Testo di riferimento ->
Raffaele Viviani

RAFFAELE VIVIANI



Aveva quattro anni quando debuttò in un teatrino d'infimo ordine: il Masaniello a Porta Capuana (una baracca costruita dal padre, vestiarista teatrale), dove sostituì il cantante Carlo Ciofi, ammalatosi.

Raffaele Viviani (Castellammare di Stabia, 10 gennaio 1888 – Napoli, 22 marzo 1950))  divenne in breve uno dei più grandi attori e autori del novecento, un commediografo innovatore che rappresentava  una società profondamente sofferente in un dialetto fortemente contrastato dal regime fascista. 
Numerosi i tagli della censura ai suoi scritti ma, il censore, qualche volta, restituiva un copione scabroso con una nota al margine: «Si autorizza la rappresentazione solo se recitato dall'attore Viviani».



Era un attore complesso e dotato, con quell'eccezionale maschera capace di assumere mille sembianze e mille espressioni, sovente senza neppure l'ausilio del trucco, con quella sua figura sottile e scattante, capace di impersonare un giovanotto oppure un vecchio cadente. Capace di interpretare con tanta efficacia sentimenti semplici e complesse passioni.
Egli  odiava ogni forma di faciloneria e di improvvisazione e, fin dall'inizio della sua attività nel teatro di prosa, impose a se stesso e agli attori della propria compagnia un rigore interpretativo e una fedeltà al testo scritto che erano assolutamente sconosciuti nel teatro napoletano di allora. 




Viviani è presente in alcuni film ma l'unico che è possibile vedere oggi in DVD (ammesso che lo troviate)  è La Tavola Dei Poveri


Spesso Viviani scriveva di notte dopo lo spettacolo,  dirigeva le prove della compagnia durante le mattinate seguenti e  iniziava a recitare lui stesso nel pomeriggio per finire dopo la mezzanotte, ora in cui, insieme con l'impresario,  faceva i conti con l'amministratore e finalmente si concedeva due o tre ore di sonno.

Estratti di dati ->

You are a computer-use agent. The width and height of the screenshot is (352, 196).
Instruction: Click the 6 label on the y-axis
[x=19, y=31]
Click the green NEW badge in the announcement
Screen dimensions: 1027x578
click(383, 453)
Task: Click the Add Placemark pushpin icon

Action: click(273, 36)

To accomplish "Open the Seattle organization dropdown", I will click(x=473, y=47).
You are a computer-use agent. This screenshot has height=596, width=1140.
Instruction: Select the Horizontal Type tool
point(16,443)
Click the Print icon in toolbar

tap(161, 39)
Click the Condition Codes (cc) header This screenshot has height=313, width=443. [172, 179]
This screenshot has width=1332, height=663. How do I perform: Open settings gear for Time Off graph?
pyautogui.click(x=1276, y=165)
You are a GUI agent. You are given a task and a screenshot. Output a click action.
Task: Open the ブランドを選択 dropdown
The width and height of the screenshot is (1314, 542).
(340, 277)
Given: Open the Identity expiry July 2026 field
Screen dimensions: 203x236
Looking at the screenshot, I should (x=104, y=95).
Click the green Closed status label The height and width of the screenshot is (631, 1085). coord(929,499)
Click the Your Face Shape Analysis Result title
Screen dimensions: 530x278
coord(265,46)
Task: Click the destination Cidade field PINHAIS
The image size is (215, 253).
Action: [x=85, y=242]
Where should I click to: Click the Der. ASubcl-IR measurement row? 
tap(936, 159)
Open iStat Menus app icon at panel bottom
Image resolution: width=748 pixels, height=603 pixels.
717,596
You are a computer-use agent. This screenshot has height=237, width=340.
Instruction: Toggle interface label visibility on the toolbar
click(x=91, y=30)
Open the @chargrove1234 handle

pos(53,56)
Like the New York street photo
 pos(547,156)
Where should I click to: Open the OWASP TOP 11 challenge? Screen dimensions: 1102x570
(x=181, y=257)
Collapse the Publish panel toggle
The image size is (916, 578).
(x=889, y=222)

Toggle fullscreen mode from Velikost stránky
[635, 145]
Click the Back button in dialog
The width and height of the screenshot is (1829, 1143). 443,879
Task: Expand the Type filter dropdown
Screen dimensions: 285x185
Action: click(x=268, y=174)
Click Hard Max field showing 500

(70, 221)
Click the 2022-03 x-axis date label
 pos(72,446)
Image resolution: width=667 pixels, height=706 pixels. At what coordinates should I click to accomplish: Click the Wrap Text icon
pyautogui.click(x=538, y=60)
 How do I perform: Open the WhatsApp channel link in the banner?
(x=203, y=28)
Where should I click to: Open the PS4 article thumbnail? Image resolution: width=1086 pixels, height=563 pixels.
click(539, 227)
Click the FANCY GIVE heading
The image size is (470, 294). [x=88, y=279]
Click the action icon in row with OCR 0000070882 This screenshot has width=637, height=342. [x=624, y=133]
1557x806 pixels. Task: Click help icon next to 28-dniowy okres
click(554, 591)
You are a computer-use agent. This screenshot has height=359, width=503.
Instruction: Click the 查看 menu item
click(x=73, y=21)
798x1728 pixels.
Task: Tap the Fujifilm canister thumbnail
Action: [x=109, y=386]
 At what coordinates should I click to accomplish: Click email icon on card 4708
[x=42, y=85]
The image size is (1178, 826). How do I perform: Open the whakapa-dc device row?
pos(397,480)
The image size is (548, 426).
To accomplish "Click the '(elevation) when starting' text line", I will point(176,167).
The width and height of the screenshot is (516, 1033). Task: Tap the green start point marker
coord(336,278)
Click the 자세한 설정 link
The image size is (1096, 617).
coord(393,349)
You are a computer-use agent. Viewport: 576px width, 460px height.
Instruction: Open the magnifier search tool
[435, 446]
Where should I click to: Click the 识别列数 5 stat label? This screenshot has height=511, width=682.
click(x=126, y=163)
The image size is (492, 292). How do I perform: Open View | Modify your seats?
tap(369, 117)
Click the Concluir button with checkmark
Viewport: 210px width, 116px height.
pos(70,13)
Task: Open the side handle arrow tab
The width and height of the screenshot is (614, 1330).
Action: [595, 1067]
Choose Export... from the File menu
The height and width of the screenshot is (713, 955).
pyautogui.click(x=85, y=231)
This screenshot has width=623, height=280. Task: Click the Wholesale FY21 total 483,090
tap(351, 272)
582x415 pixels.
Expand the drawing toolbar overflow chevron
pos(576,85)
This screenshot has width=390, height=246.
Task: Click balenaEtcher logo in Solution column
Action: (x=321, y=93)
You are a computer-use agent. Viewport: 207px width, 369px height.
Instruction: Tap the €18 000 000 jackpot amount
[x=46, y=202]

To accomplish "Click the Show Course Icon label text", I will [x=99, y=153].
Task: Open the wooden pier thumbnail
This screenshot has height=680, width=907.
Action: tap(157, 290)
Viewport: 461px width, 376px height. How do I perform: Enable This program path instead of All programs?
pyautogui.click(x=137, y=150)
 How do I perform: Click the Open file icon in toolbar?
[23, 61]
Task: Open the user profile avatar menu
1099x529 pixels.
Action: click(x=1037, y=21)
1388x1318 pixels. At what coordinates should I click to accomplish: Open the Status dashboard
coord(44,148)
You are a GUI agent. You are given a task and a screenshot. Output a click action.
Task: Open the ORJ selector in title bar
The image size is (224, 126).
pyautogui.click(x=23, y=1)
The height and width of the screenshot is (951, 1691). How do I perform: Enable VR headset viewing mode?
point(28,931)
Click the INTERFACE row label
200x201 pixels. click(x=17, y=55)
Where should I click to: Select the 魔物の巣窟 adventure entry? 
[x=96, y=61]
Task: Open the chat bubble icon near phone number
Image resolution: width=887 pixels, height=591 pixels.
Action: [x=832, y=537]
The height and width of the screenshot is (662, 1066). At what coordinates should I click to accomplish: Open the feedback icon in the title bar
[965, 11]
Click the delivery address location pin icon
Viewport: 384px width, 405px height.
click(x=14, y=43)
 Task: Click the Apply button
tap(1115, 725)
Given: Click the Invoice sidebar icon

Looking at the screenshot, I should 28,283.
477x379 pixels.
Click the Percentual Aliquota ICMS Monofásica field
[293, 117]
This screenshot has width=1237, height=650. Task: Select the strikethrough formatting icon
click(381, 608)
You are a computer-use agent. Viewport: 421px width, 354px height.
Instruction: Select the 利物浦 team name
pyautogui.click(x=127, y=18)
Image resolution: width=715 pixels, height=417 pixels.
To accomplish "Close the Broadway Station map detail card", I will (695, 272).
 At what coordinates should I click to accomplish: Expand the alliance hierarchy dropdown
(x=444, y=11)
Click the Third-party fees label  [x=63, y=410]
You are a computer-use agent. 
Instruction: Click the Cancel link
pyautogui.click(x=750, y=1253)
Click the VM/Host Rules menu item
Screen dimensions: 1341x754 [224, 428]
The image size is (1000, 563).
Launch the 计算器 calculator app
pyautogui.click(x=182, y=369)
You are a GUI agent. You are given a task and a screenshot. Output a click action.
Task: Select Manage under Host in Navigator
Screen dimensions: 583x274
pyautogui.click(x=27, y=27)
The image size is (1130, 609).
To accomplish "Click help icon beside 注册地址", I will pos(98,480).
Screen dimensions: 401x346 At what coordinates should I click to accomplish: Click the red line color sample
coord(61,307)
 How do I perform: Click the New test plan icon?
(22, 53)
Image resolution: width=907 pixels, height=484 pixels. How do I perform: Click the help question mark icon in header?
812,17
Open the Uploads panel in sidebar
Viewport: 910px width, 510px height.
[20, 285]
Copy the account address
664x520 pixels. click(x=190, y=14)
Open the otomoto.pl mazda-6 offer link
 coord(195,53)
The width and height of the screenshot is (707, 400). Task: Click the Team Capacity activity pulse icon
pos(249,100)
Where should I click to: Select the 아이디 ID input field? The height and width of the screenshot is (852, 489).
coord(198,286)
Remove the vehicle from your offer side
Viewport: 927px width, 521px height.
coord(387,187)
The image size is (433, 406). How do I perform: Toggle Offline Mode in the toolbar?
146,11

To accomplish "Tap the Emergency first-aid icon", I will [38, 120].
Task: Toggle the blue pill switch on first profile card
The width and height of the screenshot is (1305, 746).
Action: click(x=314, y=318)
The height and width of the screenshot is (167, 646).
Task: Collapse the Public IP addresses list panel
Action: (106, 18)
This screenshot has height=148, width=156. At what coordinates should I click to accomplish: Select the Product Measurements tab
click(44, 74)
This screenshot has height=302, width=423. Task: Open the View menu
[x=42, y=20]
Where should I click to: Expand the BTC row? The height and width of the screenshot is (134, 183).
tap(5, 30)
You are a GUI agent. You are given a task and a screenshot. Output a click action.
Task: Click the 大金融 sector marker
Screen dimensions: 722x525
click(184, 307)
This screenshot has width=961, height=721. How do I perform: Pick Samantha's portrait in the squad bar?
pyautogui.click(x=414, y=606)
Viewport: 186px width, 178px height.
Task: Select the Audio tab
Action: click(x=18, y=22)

Esercizio proposto -> Nel testo su Raffaele Viviani, in quale teatrino debuttò Viviani a quattro anni?

Esercizio svolto -> Nel Masaniello a Porta Capuana, una baracca costruita dal padre, vestiarista teatrale.